Zbliża się 70-ta rocznica tragicznych wydarzeń, które miały miejsce
na początku sierpnia 1944 roku na terenie Gminy Trzyciąż.
"Na skraju lasu w leśniczówce "Smolanka", ulokował się sztab 116 pp AK
z radiostacją. Powiadomieni o tym Niemcy w dniu 6 sierpnia otoczyli
leśniczówkę, ostrzeliwując znajdujących się tam partyzantów. Po gwałtownym
ataku przepędzono Niemców nie ponosząc większych strat. Jednak następnego
dnia wczesnym rankiem do Jangrota przyjechali z Olkusza niemieccy żandarmi
i wtedy rozegrał się dramat mieszkańców domów położonych w pobliżu
leśniczówki. Niemcy rozstrzelali 12 osób w wieku od 15 do 70 lat.

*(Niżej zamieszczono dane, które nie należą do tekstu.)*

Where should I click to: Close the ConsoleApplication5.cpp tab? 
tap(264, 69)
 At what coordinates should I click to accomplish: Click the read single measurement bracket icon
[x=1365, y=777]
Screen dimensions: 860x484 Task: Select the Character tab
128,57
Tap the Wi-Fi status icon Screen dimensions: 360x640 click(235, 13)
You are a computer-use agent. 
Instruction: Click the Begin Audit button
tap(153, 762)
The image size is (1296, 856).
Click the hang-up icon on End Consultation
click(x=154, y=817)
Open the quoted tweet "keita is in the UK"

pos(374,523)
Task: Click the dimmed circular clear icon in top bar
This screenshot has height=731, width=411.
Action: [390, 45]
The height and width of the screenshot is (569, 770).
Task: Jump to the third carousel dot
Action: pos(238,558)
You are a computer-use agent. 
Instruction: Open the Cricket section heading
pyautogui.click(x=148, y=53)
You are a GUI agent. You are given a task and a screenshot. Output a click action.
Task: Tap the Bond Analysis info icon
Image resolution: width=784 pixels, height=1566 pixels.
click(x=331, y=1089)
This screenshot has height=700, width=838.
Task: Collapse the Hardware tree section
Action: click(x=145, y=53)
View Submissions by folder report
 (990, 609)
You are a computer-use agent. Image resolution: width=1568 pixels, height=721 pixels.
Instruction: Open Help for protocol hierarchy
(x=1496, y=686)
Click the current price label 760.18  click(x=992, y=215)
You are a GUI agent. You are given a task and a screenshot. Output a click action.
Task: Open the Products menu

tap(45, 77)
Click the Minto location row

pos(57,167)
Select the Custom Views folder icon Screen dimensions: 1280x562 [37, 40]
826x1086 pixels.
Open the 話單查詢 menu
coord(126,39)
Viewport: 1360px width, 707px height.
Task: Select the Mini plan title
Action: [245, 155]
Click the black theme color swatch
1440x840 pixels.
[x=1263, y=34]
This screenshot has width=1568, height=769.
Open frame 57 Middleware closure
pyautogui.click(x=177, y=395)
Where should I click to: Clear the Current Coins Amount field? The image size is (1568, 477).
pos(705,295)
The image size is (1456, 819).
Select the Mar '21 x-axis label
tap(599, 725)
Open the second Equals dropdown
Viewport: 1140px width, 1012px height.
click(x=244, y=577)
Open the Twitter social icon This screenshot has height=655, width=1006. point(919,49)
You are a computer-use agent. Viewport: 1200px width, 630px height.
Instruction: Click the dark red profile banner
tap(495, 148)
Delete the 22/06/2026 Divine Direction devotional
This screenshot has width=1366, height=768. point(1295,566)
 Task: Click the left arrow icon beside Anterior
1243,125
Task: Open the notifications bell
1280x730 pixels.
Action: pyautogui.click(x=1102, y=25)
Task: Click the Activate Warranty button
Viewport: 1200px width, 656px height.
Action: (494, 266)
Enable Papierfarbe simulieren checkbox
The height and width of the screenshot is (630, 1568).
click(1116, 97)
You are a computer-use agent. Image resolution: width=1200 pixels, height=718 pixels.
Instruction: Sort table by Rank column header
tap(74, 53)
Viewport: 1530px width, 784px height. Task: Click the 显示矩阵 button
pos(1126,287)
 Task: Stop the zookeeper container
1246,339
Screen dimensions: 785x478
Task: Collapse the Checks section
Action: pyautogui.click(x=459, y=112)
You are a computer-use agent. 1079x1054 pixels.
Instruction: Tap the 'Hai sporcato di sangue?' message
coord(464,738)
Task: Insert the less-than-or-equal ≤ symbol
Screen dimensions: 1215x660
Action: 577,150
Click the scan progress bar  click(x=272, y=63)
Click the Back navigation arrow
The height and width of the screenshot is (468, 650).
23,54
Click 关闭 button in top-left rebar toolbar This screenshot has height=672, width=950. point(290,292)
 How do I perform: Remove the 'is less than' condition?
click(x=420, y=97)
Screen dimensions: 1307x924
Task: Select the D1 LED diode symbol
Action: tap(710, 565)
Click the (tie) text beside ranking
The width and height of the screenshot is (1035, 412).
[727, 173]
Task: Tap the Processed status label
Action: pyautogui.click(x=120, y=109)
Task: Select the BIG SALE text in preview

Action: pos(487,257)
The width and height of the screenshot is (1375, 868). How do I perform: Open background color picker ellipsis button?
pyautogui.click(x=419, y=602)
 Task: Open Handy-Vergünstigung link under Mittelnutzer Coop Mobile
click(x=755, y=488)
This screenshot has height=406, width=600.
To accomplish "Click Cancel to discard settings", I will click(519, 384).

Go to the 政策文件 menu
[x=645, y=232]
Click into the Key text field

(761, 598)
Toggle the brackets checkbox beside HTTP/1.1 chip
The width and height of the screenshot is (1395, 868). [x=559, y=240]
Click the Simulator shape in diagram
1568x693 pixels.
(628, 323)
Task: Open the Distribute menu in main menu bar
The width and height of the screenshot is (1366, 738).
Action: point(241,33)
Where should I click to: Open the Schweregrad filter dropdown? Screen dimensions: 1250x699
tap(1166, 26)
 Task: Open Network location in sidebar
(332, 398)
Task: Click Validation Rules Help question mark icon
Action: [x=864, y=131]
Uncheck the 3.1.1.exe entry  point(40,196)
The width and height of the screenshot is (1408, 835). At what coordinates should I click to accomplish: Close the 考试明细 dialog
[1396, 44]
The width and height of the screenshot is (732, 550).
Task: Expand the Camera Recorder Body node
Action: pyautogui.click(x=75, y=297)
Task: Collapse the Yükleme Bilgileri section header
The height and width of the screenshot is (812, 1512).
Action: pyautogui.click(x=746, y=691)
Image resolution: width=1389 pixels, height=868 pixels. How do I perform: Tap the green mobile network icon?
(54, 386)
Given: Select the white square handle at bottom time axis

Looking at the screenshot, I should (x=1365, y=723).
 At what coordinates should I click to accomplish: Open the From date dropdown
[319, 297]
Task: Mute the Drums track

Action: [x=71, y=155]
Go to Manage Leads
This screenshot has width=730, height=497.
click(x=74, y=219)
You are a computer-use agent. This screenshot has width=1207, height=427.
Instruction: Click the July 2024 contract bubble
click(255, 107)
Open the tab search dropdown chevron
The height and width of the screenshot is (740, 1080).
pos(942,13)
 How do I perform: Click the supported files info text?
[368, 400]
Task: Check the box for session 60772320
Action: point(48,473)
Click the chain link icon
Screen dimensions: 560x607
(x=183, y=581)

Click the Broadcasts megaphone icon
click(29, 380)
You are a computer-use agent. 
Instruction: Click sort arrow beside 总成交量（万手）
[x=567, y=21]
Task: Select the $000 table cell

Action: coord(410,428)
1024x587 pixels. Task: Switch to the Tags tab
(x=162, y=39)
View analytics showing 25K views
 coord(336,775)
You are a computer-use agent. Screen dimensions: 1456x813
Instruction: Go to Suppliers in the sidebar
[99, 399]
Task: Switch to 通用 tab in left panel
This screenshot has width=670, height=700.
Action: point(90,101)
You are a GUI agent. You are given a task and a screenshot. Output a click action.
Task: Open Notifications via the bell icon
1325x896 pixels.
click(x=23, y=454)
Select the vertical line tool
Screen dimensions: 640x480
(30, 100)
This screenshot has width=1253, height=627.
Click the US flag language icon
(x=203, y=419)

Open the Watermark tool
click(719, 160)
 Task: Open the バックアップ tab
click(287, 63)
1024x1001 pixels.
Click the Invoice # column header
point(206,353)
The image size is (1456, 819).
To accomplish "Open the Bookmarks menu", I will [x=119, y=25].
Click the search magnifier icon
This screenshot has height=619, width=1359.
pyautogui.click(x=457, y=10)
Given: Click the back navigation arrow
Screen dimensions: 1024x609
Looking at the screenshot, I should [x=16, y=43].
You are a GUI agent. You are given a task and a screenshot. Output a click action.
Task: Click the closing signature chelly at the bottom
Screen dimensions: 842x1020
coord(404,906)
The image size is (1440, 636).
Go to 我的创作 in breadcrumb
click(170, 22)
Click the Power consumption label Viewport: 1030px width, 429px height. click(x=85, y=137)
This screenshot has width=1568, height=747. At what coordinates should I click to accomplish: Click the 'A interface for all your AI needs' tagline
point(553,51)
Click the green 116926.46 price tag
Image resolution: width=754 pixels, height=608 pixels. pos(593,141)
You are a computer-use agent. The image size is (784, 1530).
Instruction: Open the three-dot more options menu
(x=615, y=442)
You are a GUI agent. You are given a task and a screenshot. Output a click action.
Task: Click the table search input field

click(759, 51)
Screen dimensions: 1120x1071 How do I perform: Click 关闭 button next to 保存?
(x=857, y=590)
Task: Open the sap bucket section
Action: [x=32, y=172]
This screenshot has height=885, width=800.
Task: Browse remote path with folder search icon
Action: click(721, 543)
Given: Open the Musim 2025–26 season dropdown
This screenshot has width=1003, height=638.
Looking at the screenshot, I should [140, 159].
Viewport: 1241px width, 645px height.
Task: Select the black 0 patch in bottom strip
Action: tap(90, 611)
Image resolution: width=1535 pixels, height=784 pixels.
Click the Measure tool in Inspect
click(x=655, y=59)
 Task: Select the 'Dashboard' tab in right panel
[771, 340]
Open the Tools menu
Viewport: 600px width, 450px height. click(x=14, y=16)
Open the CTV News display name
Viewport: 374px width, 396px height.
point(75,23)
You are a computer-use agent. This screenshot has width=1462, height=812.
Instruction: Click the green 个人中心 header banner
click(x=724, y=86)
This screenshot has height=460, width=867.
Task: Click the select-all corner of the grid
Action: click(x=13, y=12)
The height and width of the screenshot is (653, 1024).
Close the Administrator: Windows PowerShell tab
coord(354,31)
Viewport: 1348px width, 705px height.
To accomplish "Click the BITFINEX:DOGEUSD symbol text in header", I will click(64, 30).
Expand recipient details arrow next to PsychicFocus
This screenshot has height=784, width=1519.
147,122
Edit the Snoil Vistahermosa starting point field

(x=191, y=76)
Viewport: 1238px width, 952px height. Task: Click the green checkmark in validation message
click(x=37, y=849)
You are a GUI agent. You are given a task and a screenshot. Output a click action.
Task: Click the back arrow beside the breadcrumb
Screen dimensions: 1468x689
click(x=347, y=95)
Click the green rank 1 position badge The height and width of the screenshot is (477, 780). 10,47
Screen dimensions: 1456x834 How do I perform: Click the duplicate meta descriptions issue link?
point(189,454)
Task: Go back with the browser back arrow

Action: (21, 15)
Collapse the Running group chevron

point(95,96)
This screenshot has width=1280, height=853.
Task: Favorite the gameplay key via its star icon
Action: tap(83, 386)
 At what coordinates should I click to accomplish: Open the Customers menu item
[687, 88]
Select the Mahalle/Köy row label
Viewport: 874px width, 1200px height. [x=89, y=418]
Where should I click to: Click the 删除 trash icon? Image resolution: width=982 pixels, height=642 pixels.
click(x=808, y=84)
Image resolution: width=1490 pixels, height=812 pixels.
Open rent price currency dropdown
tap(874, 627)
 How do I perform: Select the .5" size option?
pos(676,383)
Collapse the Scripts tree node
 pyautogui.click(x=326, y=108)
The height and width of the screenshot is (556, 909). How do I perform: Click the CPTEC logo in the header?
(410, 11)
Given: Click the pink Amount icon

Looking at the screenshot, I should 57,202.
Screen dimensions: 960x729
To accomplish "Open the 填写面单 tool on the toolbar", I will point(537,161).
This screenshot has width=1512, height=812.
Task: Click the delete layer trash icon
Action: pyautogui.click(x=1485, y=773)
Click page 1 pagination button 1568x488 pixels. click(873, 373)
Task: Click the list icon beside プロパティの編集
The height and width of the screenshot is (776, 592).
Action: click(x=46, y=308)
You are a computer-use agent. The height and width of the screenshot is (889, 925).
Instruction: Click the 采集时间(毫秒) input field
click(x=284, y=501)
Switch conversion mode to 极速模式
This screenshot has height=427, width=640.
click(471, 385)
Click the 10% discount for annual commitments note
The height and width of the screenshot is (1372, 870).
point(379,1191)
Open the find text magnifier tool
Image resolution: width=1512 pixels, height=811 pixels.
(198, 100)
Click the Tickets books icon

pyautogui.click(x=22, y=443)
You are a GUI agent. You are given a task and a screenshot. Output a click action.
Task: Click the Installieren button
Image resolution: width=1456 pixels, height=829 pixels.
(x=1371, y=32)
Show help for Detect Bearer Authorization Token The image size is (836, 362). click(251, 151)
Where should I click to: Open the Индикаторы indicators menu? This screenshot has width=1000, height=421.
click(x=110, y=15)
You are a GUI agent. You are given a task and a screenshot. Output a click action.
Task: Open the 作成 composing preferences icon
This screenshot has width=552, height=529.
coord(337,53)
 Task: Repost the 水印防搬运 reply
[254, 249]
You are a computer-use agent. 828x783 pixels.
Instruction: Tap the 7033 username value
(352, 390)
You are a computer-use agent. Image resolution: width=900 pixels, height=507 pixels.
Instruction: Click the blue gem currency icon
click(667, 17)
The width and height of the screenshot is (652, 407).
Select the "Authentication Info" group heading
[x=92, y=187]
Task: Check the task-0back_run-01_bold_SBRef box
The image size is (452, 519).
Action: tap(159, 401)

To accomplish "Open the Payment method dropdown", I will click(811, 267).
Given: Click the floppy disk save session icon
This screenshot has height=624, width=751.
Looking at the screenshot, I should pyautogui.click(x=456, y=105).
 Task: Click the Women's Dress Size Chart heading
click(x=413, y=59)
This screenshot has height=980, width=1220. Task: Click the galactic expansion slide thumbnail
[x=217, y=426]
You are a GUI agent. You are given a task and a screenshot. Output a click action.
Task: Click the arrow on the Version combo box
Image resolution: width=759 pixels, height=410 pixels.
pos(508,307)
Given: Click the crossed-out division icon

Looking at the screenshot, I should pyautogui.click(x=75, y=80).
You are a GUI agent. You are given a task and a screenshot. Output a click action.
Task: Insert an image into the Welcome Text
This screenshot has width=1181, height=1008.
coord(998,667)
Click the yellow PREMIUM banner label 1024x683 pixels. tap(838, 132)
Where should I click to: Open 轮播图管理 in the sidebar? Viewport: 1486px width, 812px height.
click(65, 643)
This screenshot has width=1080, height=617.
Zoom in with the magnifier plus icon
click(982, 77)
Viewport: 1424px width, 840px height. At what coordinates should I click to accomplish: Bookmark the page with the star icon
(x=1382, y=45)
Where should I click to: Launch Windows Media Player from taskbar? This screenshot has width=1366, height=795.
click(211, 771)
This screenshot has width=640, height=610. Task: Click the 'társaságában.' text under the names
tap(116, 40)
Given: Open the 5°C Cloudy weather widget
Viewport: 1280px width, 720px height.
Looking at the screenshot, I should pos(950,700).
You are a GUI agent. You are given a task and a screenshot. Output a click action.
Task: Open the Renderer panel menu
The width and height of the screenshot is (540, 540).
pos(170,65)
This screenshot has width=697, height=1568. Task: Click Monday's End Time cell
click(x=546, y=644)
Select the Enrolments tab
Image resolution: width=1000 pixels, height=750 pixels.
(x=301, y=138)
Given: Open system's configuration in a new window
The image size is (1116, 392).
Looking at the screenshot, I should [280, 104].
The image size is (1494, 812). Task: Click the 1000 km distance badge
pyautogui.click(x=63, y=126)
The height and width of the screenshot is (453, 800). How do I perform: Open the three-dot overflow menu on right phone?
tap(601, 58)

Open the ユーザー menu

Zginęli również Państwo Stefania i Kazimierz Lorenzowie, a leśniczówka
została częściowo spalona. Niemieccy oprawcy kazali pochować ciała
na miejscu śmierci. Następnego roku po ekshumacji ciała ofiar zostały
przeniesione na cmentarz parafialny w Jangrocie, miejsce wiecznego
spoczynku."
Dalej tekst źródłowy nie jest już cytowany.